Sierra Leone Minister of Sports
- Incumbent
- Assumed office 23 December 2010
- President: Ernest Bai Koroma
- Incumbent
- Assumed office Febr

Personal details
- Born: 12 August 1956 (age 69) Kambia, Sierra Leone
- Alma mater: Fourah Bay College
- Profession: Journalist

= Paul Kamara =

Sierra Leonean journalist and politician

Paul Kamara (born 12 August 1956) is a Sierra Leonean journalist, football manager, and cabinet minister.

==Background==
Kamara was born on 12 August 1956 in Kambia District, Sierra Leone. He is Catholic and a former priest, and holds a Bachelor of Arts from the University of Sierra Leone. He is married to Isatu Sidratu Kamara, with whom he has three daughters.

==Journalism==
Since 1983, Kamara has served as editor of For Di People, a Krio-language newspaper. Kamara has at times been critical of all sides in Sierra Leone's conflicts and has reportedly angered multiple political parties. The citation of the Civil Courage Prize lauded Kamara as a journalist who had "consistently crusaded against corruption and other social ills, championed press freedom, human rights and democratic values in Sierra Leone, despite continual harassment and intimidation".

As a consequence of his journalism, Kamara has been regularly threatened, attacked, and jailed. On 20 February 1996, the first day of a round of elections, Kamara was fired on by soldiers with automatic rifles and wounded in the leg, ostensibly for violating curfew. Though human rights groups have since described the incident as an "assassination attempt", no official inquiry took place. In 1999, three Revolutionary United Front (RUF) officials allegedly assaulted Kamara in the For Di People office following an article which described the "posh life" of military commanders in Freetown. On 25 September 2001, Kamara and six other journalists received anonymous death threats following their criticism of the government's decision to postpone elections. Government spokespeople denied involvement, and accused the journalists of fabricating the threats to win international sympathy.

On 12 November 2002, the Sierra Leone High Court convicted Kamara on 18 counts of criminal libel following a series of articles criticising appeals court judge Tolla Thompson's management of the Sierra Leone Football Association. He was sentenced to six months in prison and a fine of 4,500 leones (about US$2). He was freed on 11 March, but announced his intention to appeal his conviction on principle to have his conviction expunged from his record.

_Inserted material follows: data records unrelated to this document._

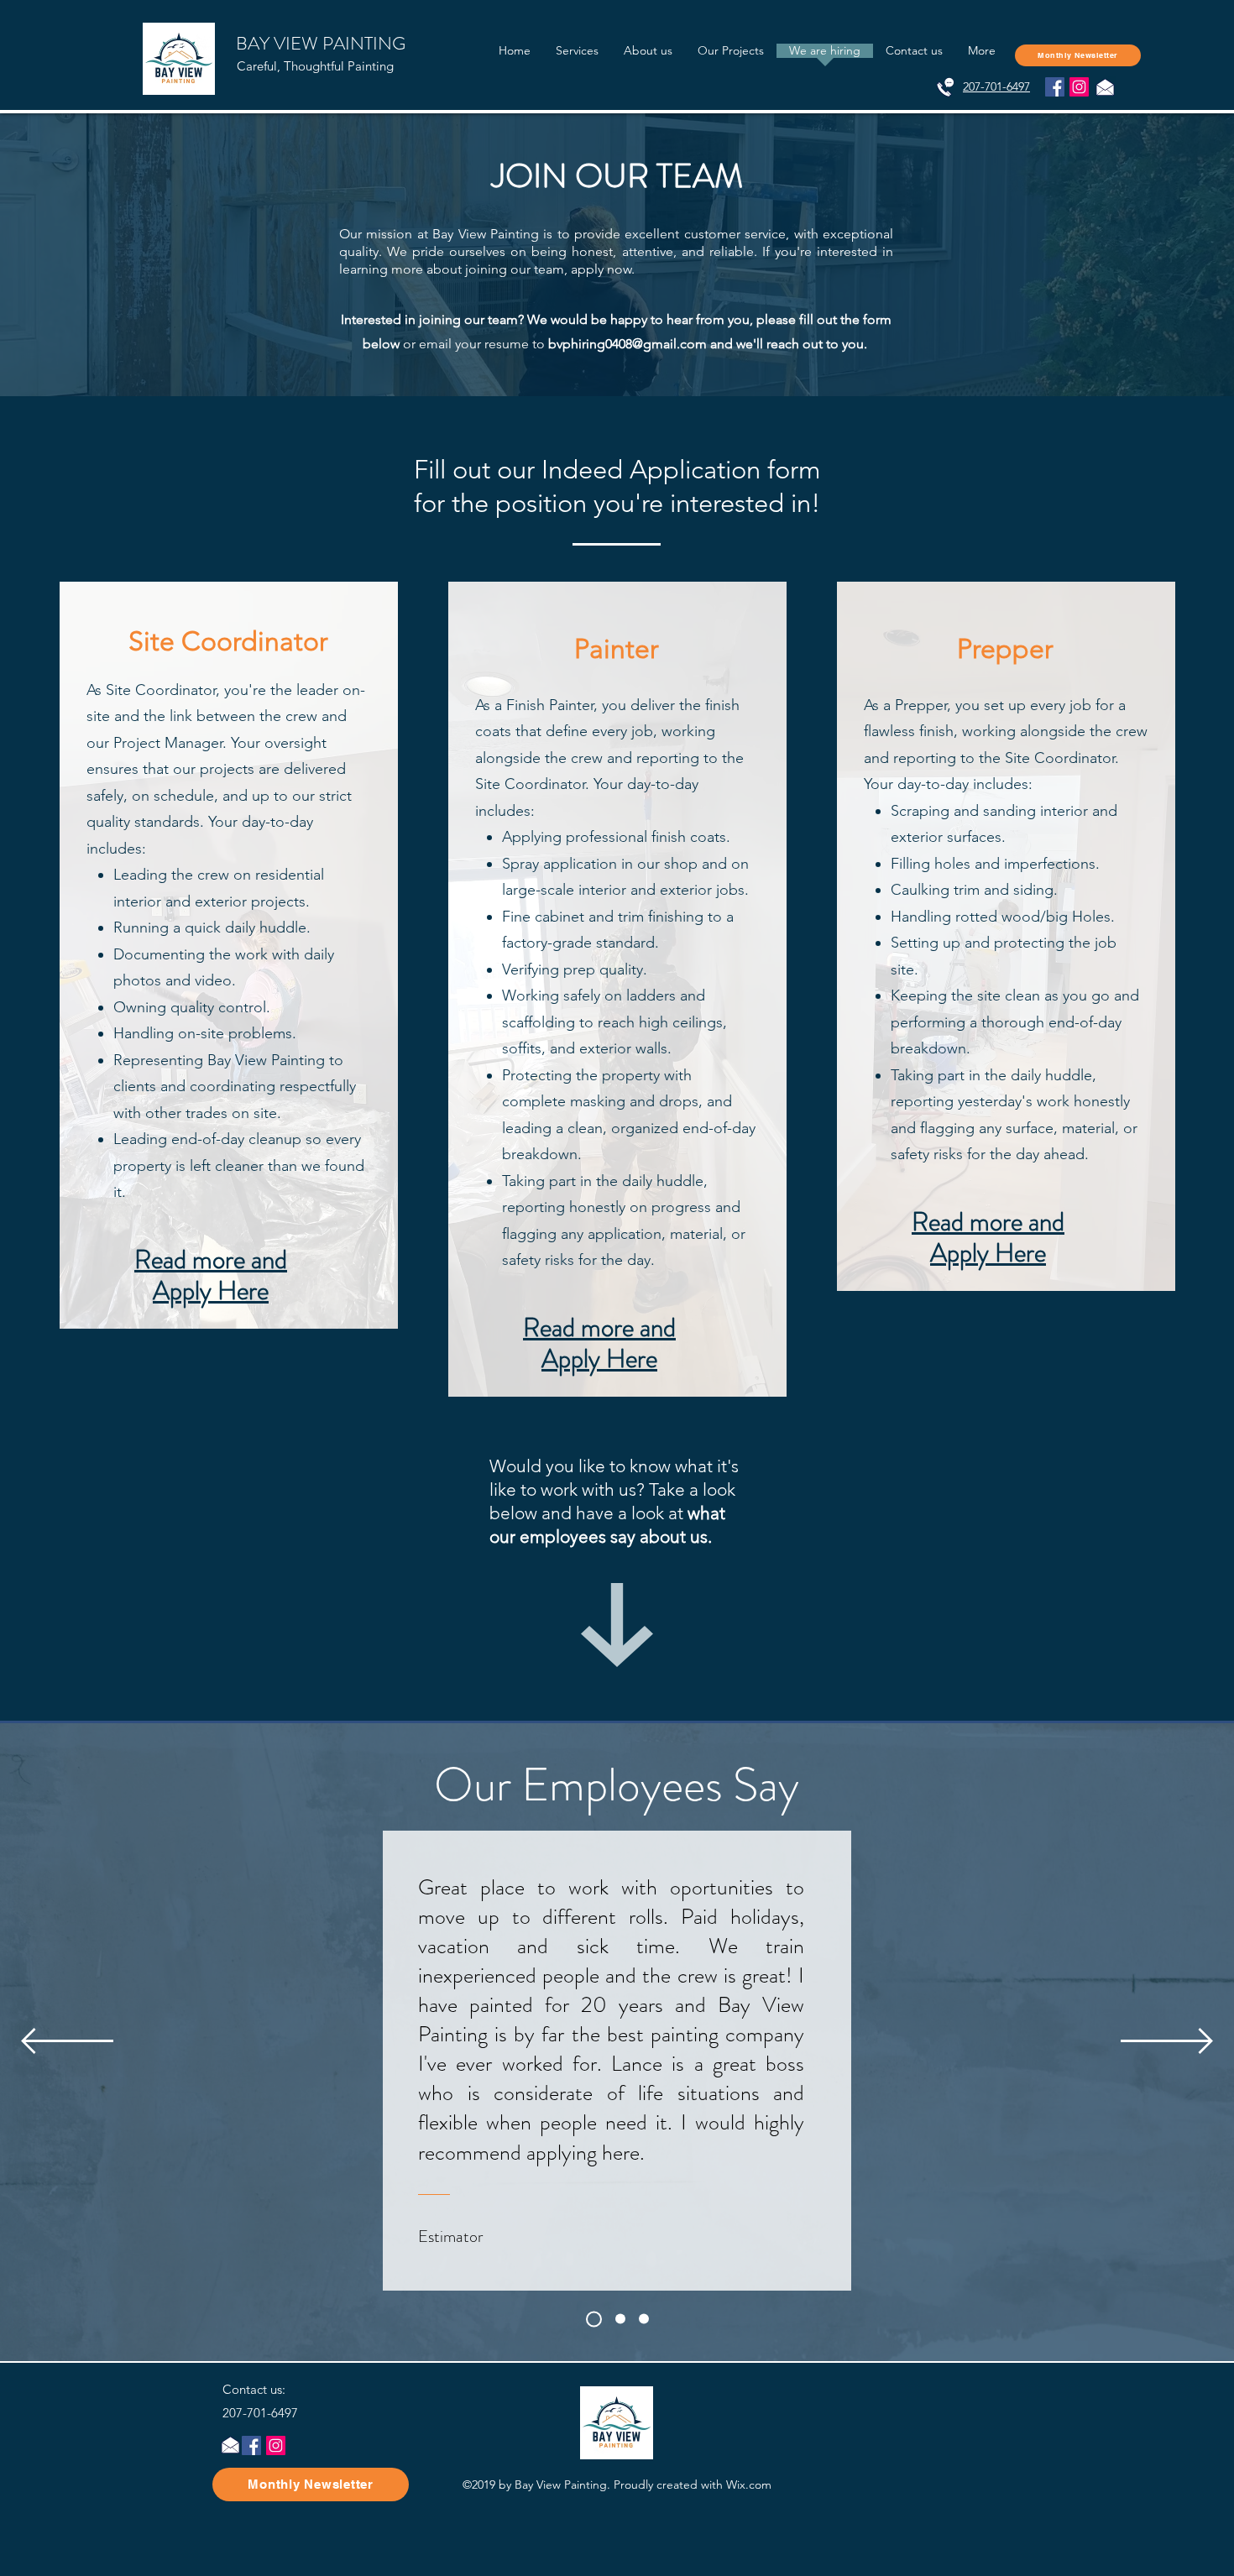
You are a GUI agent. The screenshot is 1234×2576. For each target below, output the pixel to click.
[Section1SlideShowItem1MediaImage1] (617, 2319)
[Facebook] (1054, 87)
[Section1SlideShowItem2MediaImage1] (644, 2319)
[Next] (1167, 2042)
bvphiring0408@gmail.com (627, 344)
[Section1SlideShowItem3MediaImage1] (591, 2319)
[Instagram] (1079, 87)
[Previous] (67, 2042)
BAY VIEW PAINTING (320, 43)
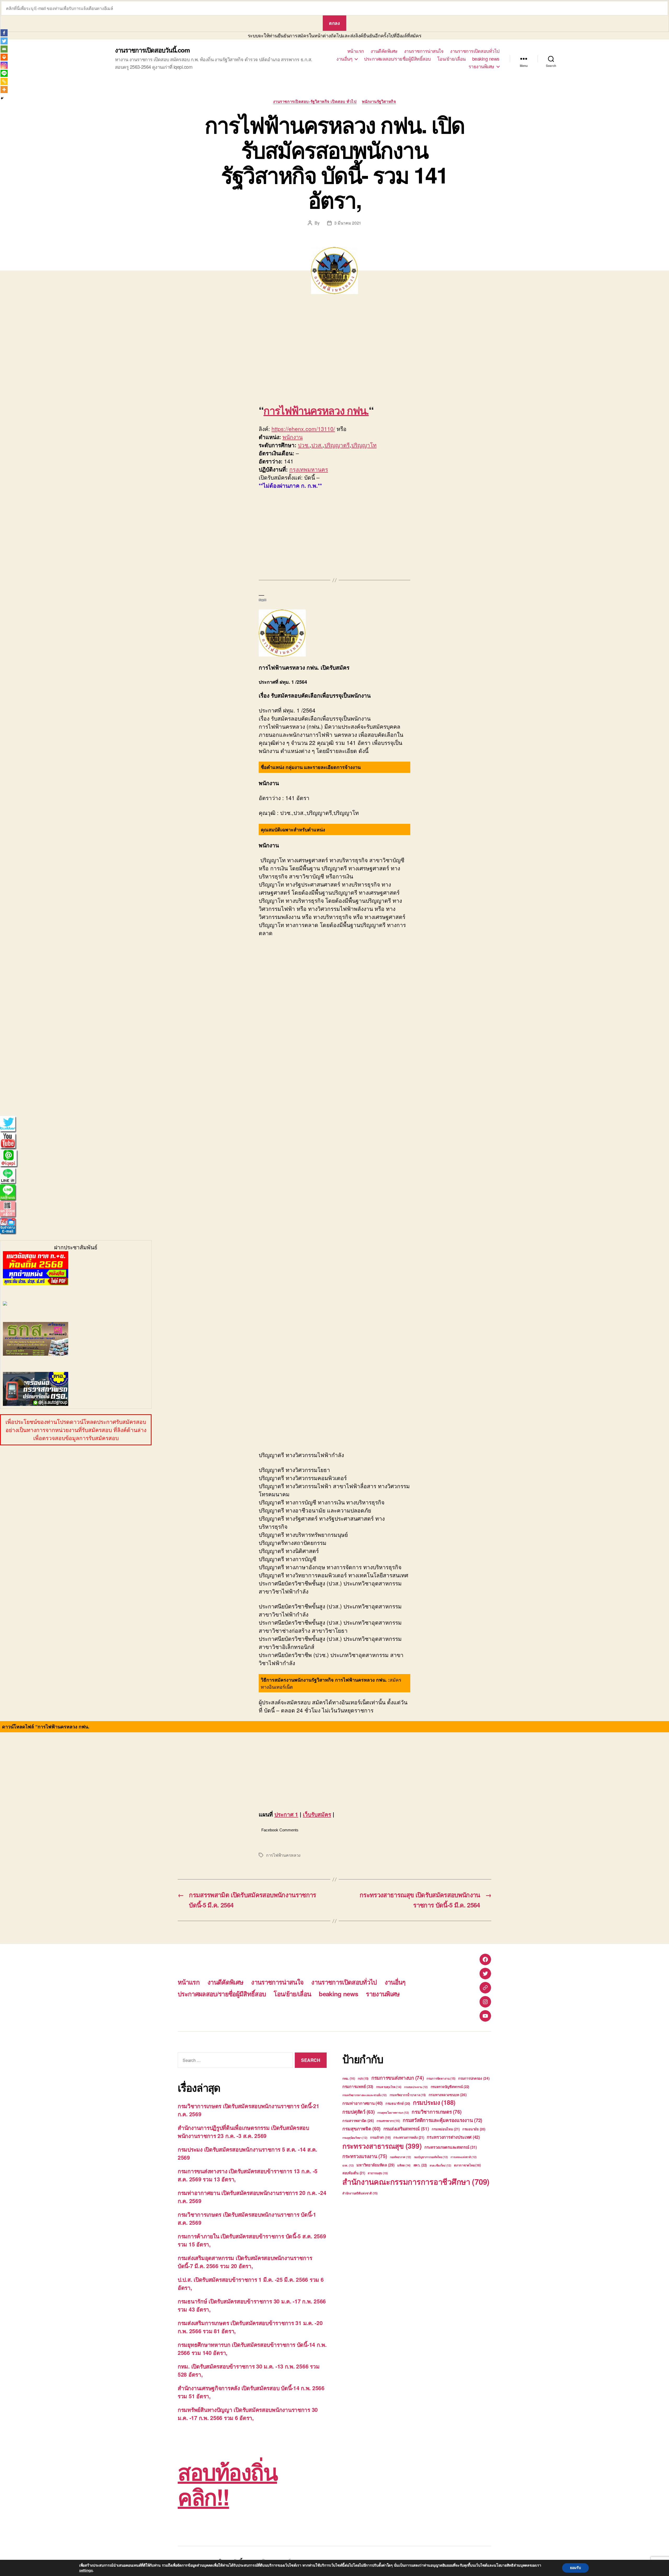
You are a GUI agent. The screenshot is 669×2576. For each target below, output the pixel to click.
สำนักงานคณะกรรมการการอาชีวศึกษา (415, 2181)
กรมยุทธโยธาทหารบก (393, 2112)
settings (86, 2570)
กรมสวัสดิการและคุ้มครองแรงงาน (442, 2120)
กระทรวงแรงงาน (364, 2156)
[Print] (4, 57)
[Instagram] (4, 65)
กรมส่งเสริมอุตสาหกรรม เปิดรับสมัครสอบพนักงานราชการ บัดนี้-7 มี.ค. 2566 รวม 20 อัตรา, (245, 2262)
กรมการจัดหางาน (440, 2078)
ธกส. (348, 2165)
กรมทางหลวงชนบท (448, 2094)
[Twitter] (4, 40)
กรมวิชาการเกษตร (437, 2111)
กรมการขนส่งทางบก (397, 2077)
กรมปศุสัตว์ (358, 2111)
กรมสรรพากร (388, 2121)
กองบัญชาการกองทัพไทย (431, 2157)
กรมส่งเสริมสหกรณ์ (406, 2128)
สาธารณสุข (378, 2173)
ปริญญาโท (364, 445)
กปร (363, 2078)
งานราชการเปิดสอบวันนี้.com (152, 50)
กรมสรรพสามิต (358, 2120)
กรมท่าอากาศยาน (362, 2103)
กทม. (348, 2078)
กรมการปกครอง (473, 2078)
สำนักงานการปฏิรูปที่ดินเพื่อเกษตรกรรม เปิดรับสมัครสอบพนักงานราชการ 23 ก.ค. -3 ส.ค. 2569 (243, 2132)
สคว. (420, 2165)
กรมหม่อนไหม (445, 2128)
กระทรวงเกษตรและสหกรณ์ (450, 2147)
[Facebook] (4, 32)
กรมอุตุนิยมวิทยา (354, 2138)
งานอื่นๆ (344, 59)
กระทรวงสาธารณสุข (382, 2146)
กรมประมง (434, 2102)
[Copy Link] (4, 81)
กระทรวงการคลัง (408, 2137)
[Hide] (2, 98)
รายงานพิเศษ (481, 66)
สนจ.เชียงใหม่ (440, 2165)
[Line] (4, 73)
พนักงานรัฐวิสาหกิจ (379, 101)
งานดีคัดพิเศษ (384, 51)
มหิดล (404, 2165)
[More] (4, 89)
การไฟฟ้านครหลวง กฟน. (315, 410)
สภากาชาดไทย (467, 2165)
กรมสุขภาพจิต (361, 2128)
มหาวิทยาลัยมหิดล (375, 2164)
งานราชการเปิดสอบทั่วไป (474, 51)
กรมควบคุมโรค (388, 2087)
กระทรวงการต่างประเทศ (453, 2137)
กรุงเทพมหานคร (308, 469)
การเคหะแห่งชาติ (463, 2157)
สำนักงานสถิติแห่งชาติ (360, 2193)
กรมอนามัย (473, 2128)
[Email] (4, 49)
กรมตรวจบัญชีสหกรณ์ (450, 2086)
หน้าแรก (355, 51)
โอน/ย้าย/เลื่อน (451, 59)
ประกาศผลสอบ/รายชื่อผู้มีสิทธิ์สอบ (397, 59)
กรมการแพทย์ (357, 2086)
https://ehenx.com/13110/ (303, 429)
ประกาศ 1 (286, 1814)
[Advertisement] (76, 351)
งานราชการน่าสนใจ (424, 51)
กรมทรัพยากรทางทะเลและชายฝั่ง (364, 2095)
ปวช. (304, 445)
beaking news (485, 59)
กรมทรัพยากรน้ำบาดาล (408, 2095)
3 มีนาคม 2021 (347, 223)
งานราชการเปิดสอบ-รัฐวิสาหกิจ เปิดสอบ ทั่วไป (315, 101)
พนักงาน (292, 437)
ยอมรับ (575, 2567)
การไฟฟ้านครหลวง (283, 1855)
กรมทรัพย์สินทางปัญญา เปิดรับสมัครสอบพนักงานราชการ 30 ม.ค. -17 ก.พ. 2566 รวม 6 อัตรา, (248, 2414)
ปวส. (317, 445)
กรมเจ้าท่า (380, 2137)
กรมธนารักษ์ (397, 2103)
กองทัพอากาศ (400, 2157)
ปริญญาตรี (337, 445)
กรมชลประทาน (416, 2087)
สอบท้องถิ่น (353, 2172)
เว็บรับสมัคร (317, 1814)
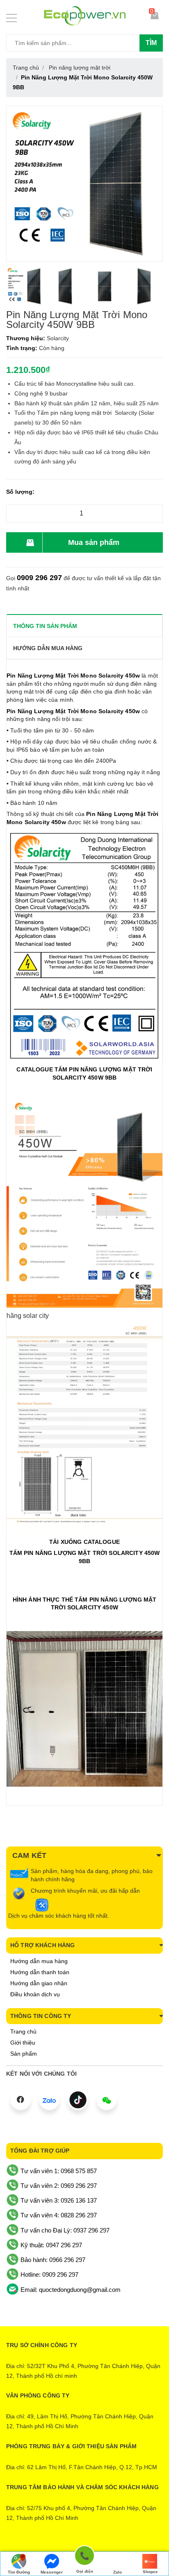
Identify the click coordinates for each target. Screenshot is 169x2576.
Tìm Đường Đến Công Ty (19, 2573)
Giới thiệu (22, 2042)
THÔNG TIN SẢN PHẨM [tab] (45, 626)
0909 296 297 (39, 578)
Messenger (52, 2572)
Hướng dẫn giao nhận (38, 1983)
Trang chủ (23, 2031)
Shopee (150, 2571)
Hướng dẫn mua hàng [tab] (47, 648)
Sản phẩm (23, 2053)
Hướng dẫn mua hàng (39, 1961)
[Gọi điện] (84, 2557)
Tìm (151, 42)
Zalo (117, 2572)
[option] (26, 286)
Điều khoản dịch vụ (35, 1994)
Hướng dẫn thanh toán (39, 1972)
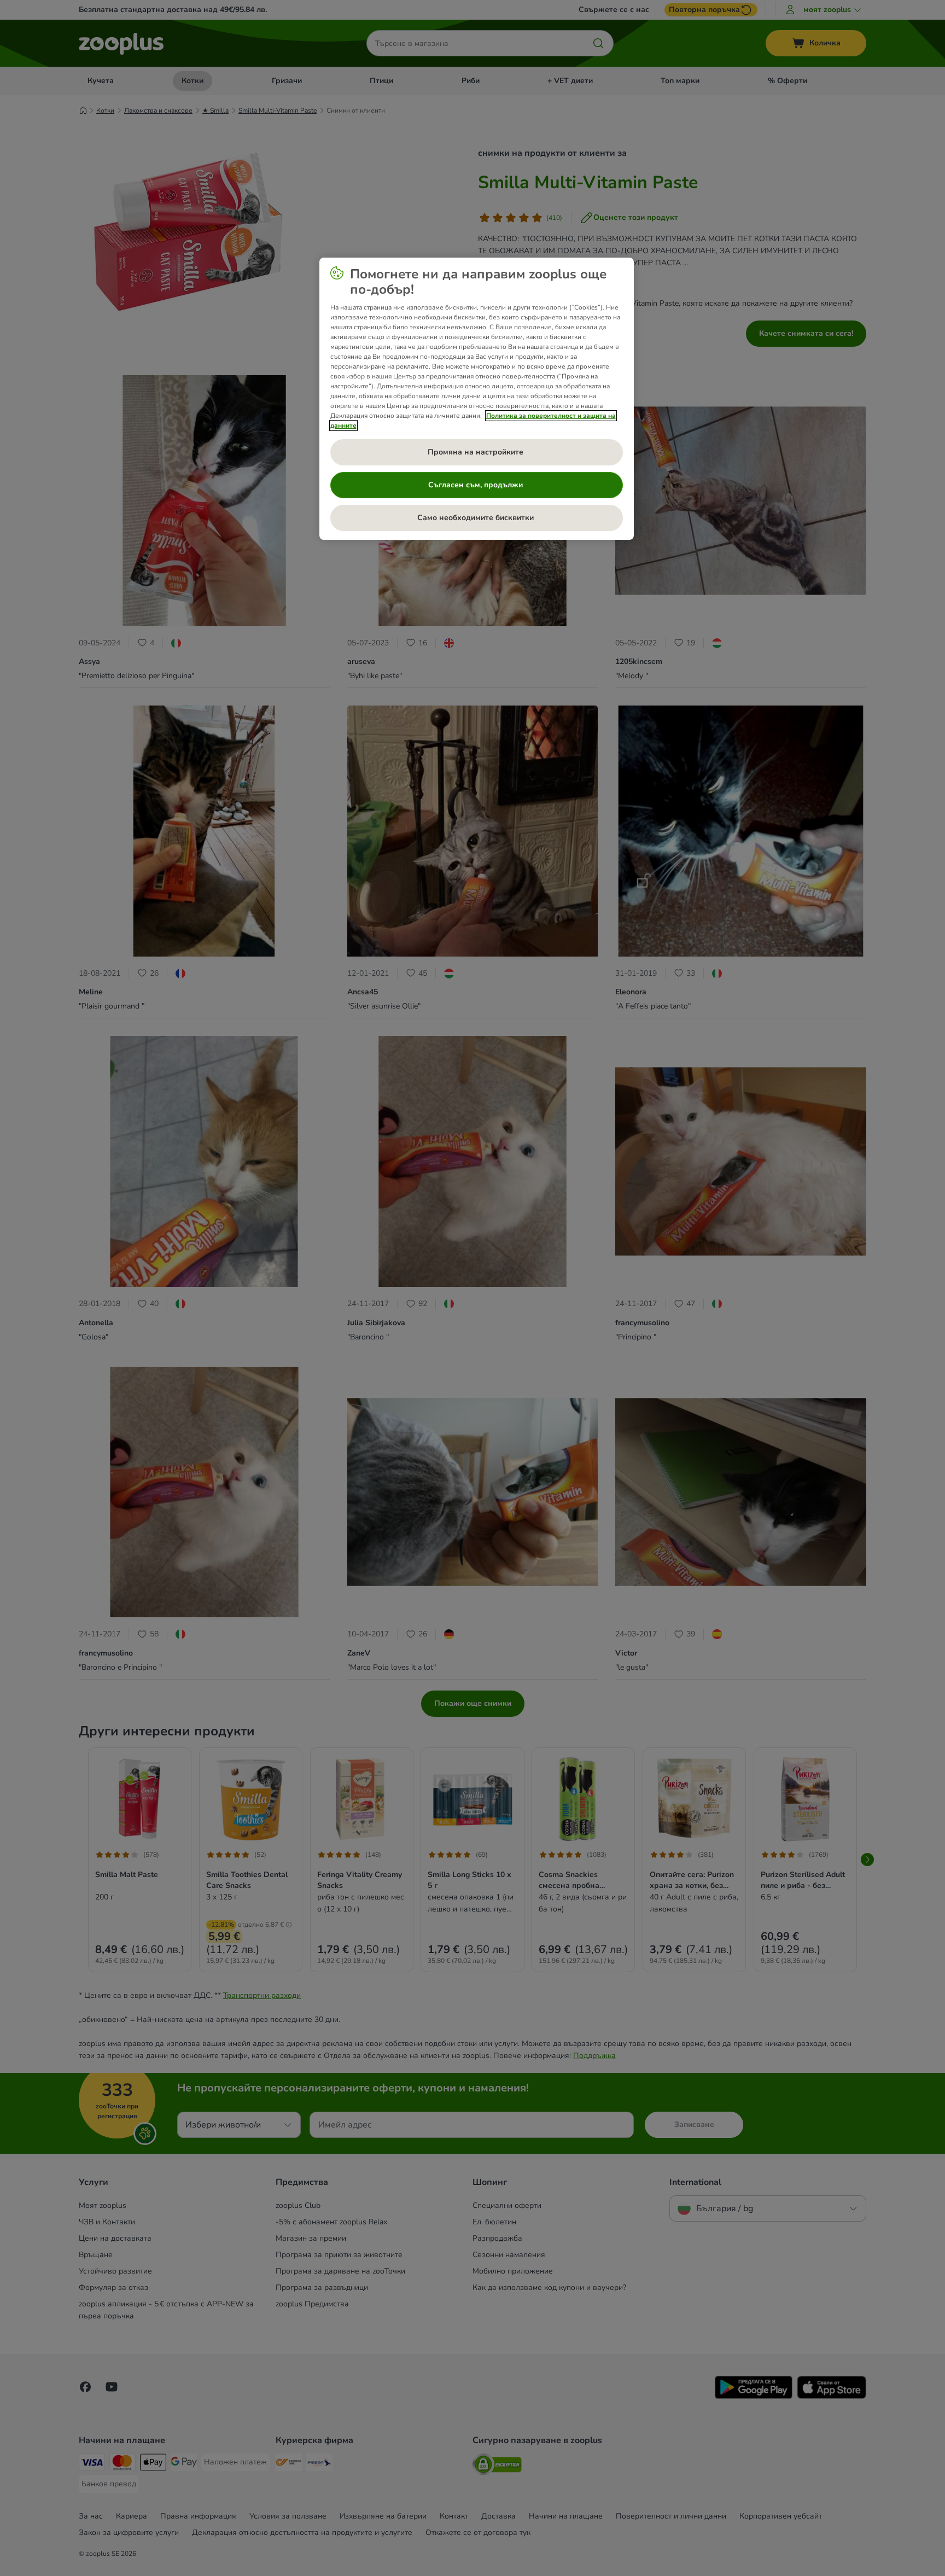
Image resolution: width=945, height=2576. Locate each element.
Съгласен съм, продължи (476, 485)
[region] (476, 399)
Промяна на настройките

Kamara has won numerous international press awards for his work. In 1997, he won the London-based International Press Directory's Freedom of the Press award and in 1999, the US-based World Press Reviews "International Editor of the Year Award". In 2001, he was awarded the Train Foundation's Civil Courage Prize, which recognises "extraordinary heroes of conscience" and included a cash prize of US$50,000.

==2004 libel conviction==
In October 2003, For Di People ran the headline "Speaker of Parliament challenge! Kabbah is a true convict!", referring to President Ahmad Tejan Kabbah's 1968 conviction for fraud and suggesting that it was unconstitutional for him to hold office. Kamara was subsequently arrested, and in 2004, was imprisoned on two charges of seditious libel. Equipment was confiscated from For Di People offices, including Kamara's car, and the newspaper was shut down for six months. On 28 July 2005, Kamara's replacement as editor, Harry Yansaneh, died from a beating reportedly ordered by a member of parliament.

BBC News described Kamara's case as sparking "wide public interest with pleas from media rights groups worldwide demanding his release". The Committee to Protect Journalists issued an appeal on Kamara's behalf, as did Reporters Without Borders.

On 30 November 2005, Kamara won an appeal against his conviction and was freed. After his release, he told reporters, "imprisonment has not broken my spirit to publish the truth or stand for the people's right to know".

==Ministerial career==
In 1996, Kamara served one month as Secretary of State, Land, Housing and the Environment in the military government of Julius Maada Bio's National Provisional Ruling Council (NPRC). When he concluded that the generals had no intention of transitioning to democracy, however, he left the government. Shortly after, he was shot by soldiers and sought medical treatment in London, but returned a year later to oppose the military rule.

On 23 December 2010, Kamara became Sierra Leone's Minister of Employment, Youth and Sports in the cabinet of Ernest Bai Koroma. In 2011, his ministry came into conflict with Sierra Leone Football Association (SLFA) over the appointment of Swedish coach Lars-Olof Mattsson. The SLFA had pushed for Christian Cole to coach the team instead, culminating in the two coaches naming different squads for a June 2011 2012 Africa Cup of Nations qualifier. On 23 May, Kamara announced that the two sides had come to terms and that Mattison would remain the coach.

==Football==
Kamara owns a popular football team, the Wellington People F.C. In 2000, he also briefly served as Team Manager of the national football team, the Leone Stars. During his tenure, he reportedly came into conflict with head coach Abdulai Garincha.